Retrospective Film Review: Bart Layton’s The Imposter

“You couldn’t make it up!” as Daily Mail columnist Richard Littlejohn might say, although if he did, this inky-black study of the psychological limits of acceptance and deception might have found a different angle; “That Frédéric Bourdin, coming over here, stealing our missing children’s identities…”.

Proof that real life donates the best scripts and dialogue, Layton’s extraordinary film hinges not only on the exploits of The Chameleon himself, already vastly documented, but on the disappearance of thirteen year old Nicholas Barclay who vanished from Texas in 1994, and his family’s – desperate? suspicious? warranted? – willingness to accept him – actually Frédéric Bourdin – back into their lives.

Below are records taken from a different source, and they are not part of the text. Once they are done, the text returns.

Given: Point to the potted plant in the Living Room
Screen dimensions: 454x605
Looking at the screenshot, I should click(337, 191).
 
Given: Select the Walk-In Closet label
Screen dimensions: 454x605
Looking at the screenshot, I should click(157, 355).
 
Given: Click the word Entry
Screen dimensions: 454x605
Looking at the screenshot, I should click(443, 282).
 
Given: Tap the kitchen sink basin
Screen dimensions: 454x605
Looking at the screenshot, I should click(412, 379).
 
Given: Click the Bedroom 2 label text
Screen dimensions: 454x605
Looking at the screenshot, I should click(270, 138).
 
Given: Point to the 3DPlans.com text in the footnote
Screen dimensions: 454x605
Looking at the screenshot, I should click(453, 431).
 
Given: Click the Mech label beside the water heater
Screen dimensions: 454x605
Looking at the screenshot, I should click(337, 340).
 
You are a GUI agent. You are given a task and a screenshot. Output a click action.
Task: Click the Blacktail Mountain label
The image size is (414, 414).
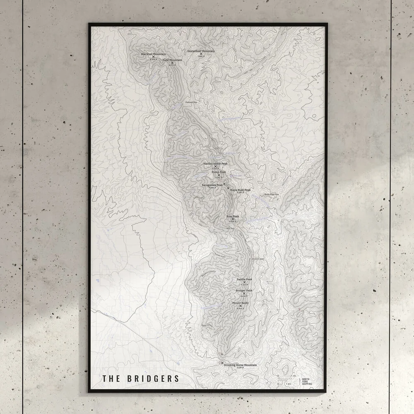153,54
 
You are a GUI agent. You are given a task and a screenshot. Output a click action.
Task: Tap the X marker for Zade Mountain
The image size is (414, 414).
172,63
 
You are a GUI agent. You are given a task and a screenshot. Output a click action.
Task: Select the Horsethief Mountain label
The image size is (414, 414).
201,51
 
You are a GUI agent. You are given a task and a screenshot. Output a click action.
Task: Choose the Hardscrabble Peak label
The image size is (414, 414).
215,164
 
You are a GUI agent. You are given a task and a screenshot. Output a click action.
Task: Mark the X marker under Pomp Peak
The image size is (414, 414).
219,175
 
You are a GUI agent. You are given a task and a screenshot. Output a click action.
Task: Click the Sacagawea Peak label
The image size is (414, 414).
212,185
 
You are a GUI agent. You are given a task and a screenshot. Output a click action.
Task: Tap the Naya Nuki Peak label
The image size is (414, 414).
240,190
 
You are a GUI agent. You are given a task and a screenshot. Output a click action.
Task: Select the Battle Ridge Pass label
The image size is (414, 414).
272,195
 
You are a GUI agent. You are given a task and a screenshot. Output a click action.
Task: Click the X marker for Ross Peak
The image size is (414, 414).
232,219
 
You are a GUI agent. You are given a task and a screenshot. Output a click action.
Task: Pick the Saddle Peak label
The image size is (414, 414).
244,279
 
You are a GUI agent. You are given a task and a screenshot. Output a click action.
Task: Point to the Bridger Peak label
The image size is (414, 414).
244,290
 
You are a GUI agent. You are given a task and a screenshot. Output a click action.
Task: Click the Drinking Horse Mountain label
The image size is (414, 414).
240,365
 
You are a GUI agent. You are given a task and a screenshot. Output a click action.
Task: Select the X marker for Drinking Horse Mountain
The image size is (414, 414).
222,363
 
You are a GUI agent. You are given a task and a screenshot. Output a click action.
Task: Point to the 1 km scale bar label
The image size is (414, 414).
288,384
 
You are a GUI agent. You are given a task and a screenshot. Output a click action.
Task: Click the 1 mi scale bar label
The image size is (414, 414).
293,376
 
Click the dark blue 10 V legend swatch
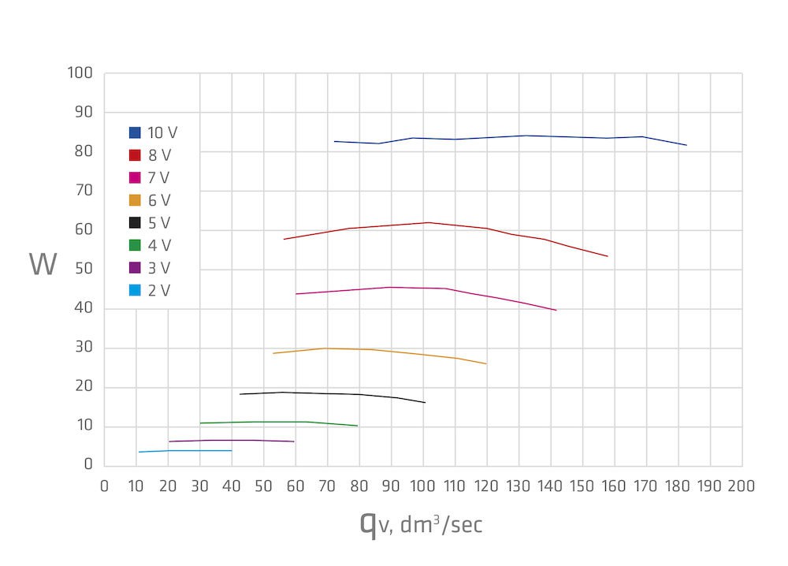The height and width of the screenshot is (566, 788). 135,132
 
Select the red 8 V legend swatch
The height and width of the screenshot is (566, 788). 135,155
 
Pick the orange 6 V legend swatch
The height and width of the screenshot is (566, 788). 135,200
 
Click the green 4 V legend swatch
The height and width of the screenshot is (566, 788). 135,246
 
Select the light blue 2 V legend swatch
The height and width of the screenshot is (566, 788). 135,291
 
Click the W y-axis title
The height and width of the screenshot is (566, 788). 43,265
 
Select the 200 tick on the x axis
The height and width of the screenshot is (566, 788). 742,486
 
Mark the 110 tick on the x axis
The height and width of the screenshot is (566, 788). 455,486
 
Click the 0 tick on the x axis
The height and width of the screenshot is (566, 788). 105,486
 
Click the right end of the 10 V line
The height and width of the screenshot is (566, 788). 687,145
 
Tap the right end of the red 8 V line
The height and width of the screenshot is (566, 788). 608,256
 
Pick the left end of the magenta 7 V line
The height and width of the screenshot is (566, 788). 296,294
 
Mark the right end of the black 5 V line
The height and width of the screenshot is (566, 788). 426,403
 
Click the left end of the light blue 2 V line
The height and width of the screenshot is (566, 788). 139,452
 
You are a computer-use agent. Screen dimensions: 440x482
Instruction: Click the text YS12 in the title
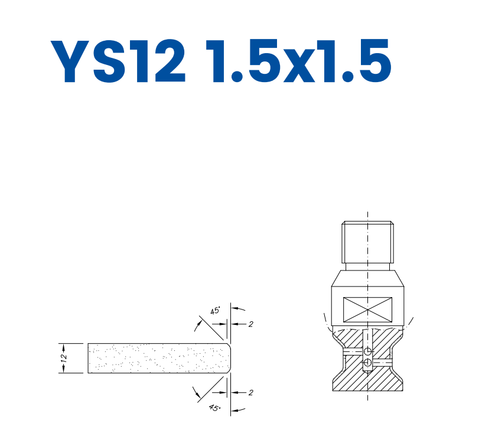[x=118, y=61]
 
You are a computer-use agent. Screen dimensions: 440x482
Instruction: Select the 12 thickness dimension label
[x=64, y=358]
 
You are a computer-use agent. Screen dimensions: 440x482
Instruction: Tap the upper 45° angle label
[x=215, y=311]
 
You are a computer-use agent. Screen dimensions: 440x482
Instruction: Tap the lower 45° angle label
[x=215, y=408]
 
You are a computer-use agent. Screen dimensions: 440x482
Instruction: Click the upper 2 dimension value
[x=250, y=324]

Much like James Marsh’s 2008 documentary Man On WireThe Imposter similarly constructs the narrative around a generic thriller-mould – complete with re-enacted dramatic sequences which cleverly blend the interview footage with carefully choreographed facsimiles of the real events.

There’s a rather dark and unsettling shift into murkier waters in the film’s third act, when the focus shifts from Bourdin – an endlessly fascinating individual – to the grieving family itself: is there something uglier going on behind the scam, something even Bourdin is unaware of? The film is as incredulous as it is uncomfortably plausible, and, despite ourselves, we are utterly compelled to go down this particularly eerie rabbit-hole to see where it leads.